O HSBC foi acusado de usar dois pesos e duas medidas após suspender um executivo que afirmou que os investidores "não precisam se preocupar" com as mudanças climáticas, enquanto continua investindo bilhões de libras em combustíveis fósseis.
O banco britânico suspendeu esta semana o chefe de investimentos responsáveis de sua divisão de gestão de ativos depois que ele fez um discurso afirmando que os riscos climáticos eram exagerados, perguntando: “Quem se importa se Miami estiver seis metros submersa daqui a 100 anos? Amsterdã está seis metros submersa há séculos e é um lugar muito agradável.”
Figuras importantes, incluindo o diretor executivo Noel Quinn, desde então, distanciado eles próprios a partir das declarações de Stuart Kirk. Nicolas Moreau, diretor executivo da HSBC Asset Management, divisão de Kirk, chamado A mudança climática é “uma das emergências mais graves que o planeta enfrenta”, acrescentando que está “comprometida em impulsionar a transição para uma economia global sustentável”.
Mas os comentários de Kirk levantam questões sobre a solidez desse compromisso. O HSBC financiou 103 bilhões de libras em combustíveis fósseis desde a ratificação do Acordo de Paris em 2016, incluindo 43.8 bilhões de libras em expansão do setor, segundo... análise Por BankTrack.
Entre os bancos do Reino Unido, este só perde para o Barclays, que possui financiadas £133 bilhões no mesmo período, um valor consideravelmente superior ao do Lloyds, Natwest e Standard Chartered.
Só em 2021, o HSBC financiou quase 14 mil milhões de libras, incluindo 5.1 mil milhões de libras em expansão e milhões em mineração de carvão e geração de energia.
O banco também detém participações em empresas de carvão que planejam novas usinas que emitiriam 15 bilhões de toneladas de dióxido de carbono ao longo de sua vida útil, o equivalente a 32 anos das emissões atuais do Reino Unido. segundo para o grupo de campanha Market Forces.
Desmog análise No verão passado, descobriu-se que 86% do conselho de administração do HSBC tinha ligações atuais ou passadas com empresas poluentes ou organizações associadas.
Em novembro, o Departamento de Jornalismo Investigativo revelou como o HSBC vinha liderando os esforços para eliminar as metas obrigatórias baseadas na ciência sobre mudanças climáticas para o setor bancário.
'Ações falam mais alto que palavras'
Adam McGibbon, líder da campanha do Reino Unido na Market Forces, disse: “Os comentários de Stuart Kirk estão mais próximos da verdadeira postura do HSBC do que qualquer besteira dita pelas equipes de relações públicas ou pela alta administração do banco.
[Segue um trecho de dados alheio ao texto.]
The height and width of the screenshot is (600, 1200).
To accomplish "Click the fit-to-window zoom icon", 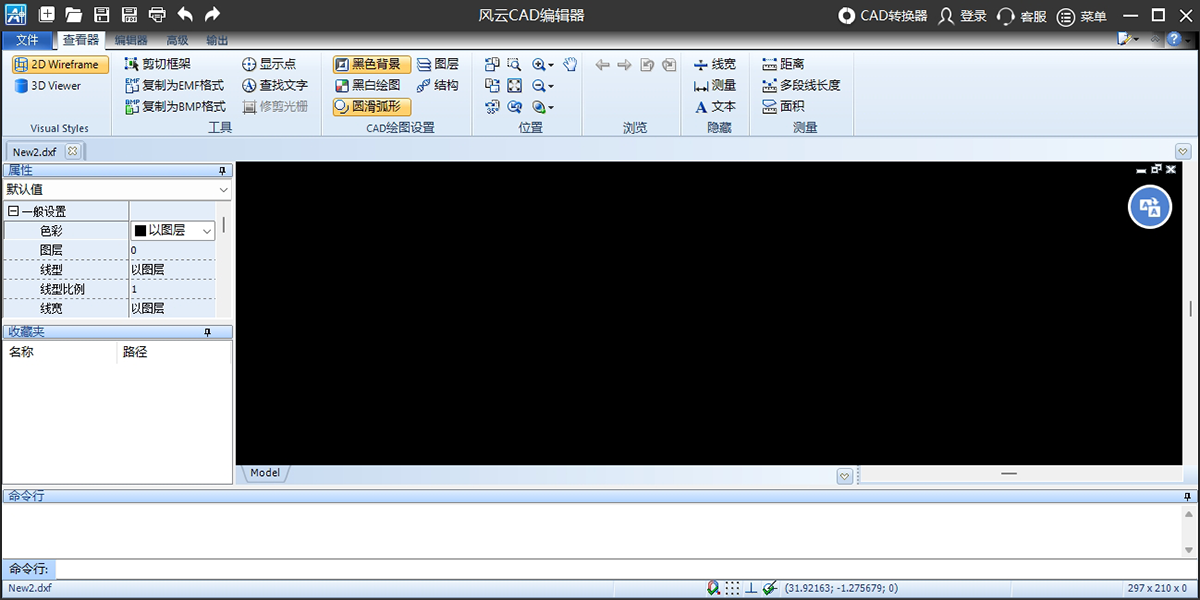I will pos(514,86).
Não foi um deslize – foi uma apresentação planejada e extensa para um grupo de investidores.
“A máscara caiu – é uma pena que o resto do banco não tenha sido tão honesto sobre a postura da instituição em relação às mudanças climáticas e seus enormes investimentos em combustíveis fósseis.”
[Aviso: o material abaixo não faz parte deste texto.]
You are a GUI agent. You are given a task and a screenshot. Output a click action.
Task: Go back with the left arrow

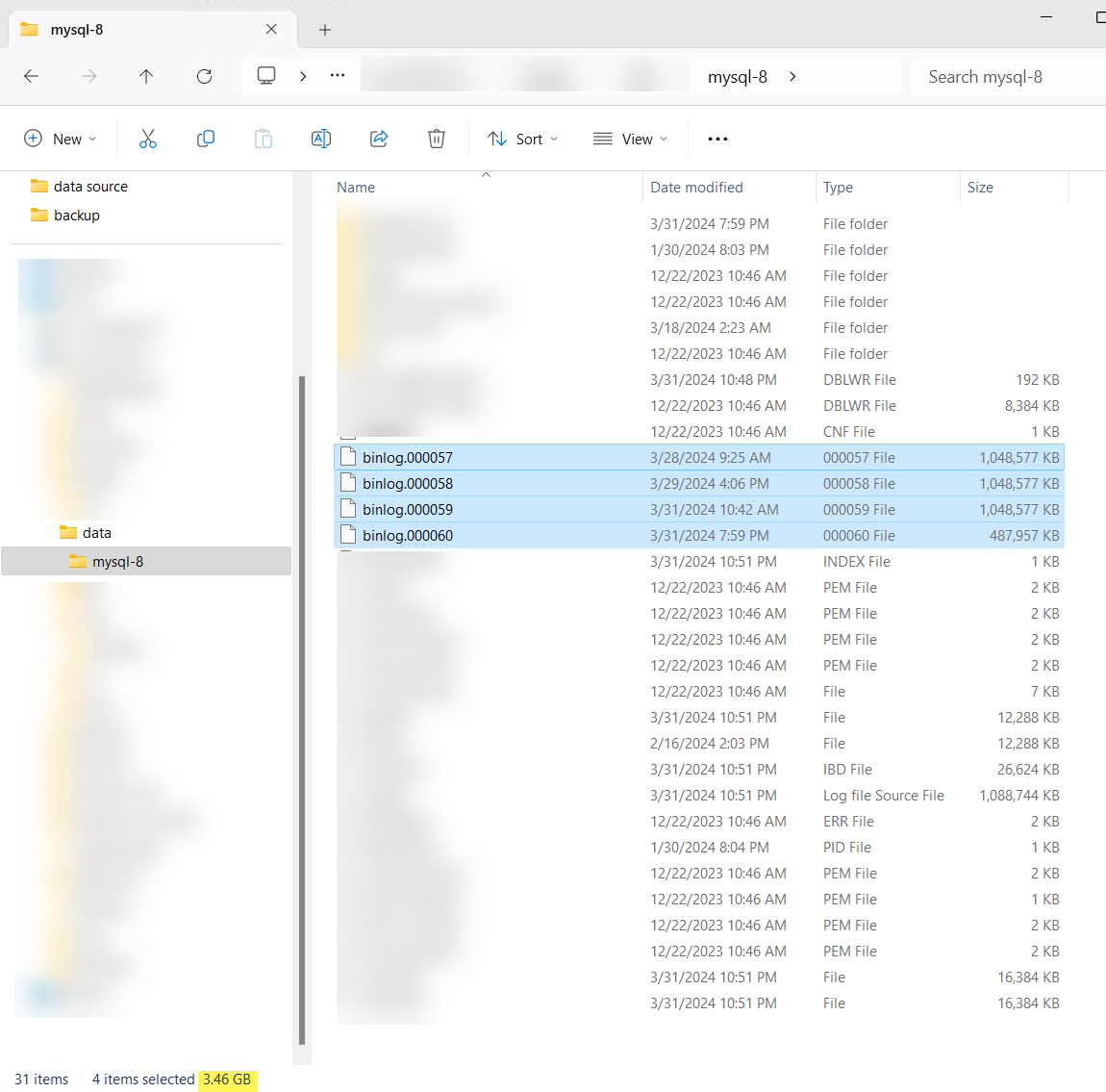(32, 76)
Beau O'Sullivan, coordenador sênior da campanha Bank on our Future, afirma: “Se analisarmos as ações do HSBC como um todo, elas não são melhores do que as de Kirk. Os membros do conselho podem ter se distanciado dele, mas vejamos o que eles realmente fizeram.”
“As ações falarão mais alto que as palavras, e a prova disso estará na política de petróleo e gás que será anunciada ainda este ano.”
Um porta-voz do HSBC afirmou: “Estamos comprometidos em alinhar nossas emissões financiadas a zero líquido até 2050 ou antes. Isso inclui uma redução gradual, alinhada com evidências científicas, de todo o financiamento de combustíveis fósseis, em consonância com o que é necessário para tentar limitar o aumento da temperatura global a 1.5°C.”
O banco está eliminando gradualmente o financiamento para energia a carvão e mineração de carvão térmico e estabeleceu metas para reduzir o financiamento de petróleo e gás, ao mesmo tempo que "ajuda a permitir que até mesmo os setores mais intensivos em carbono se descarbonizem progressivamente", afirmaram.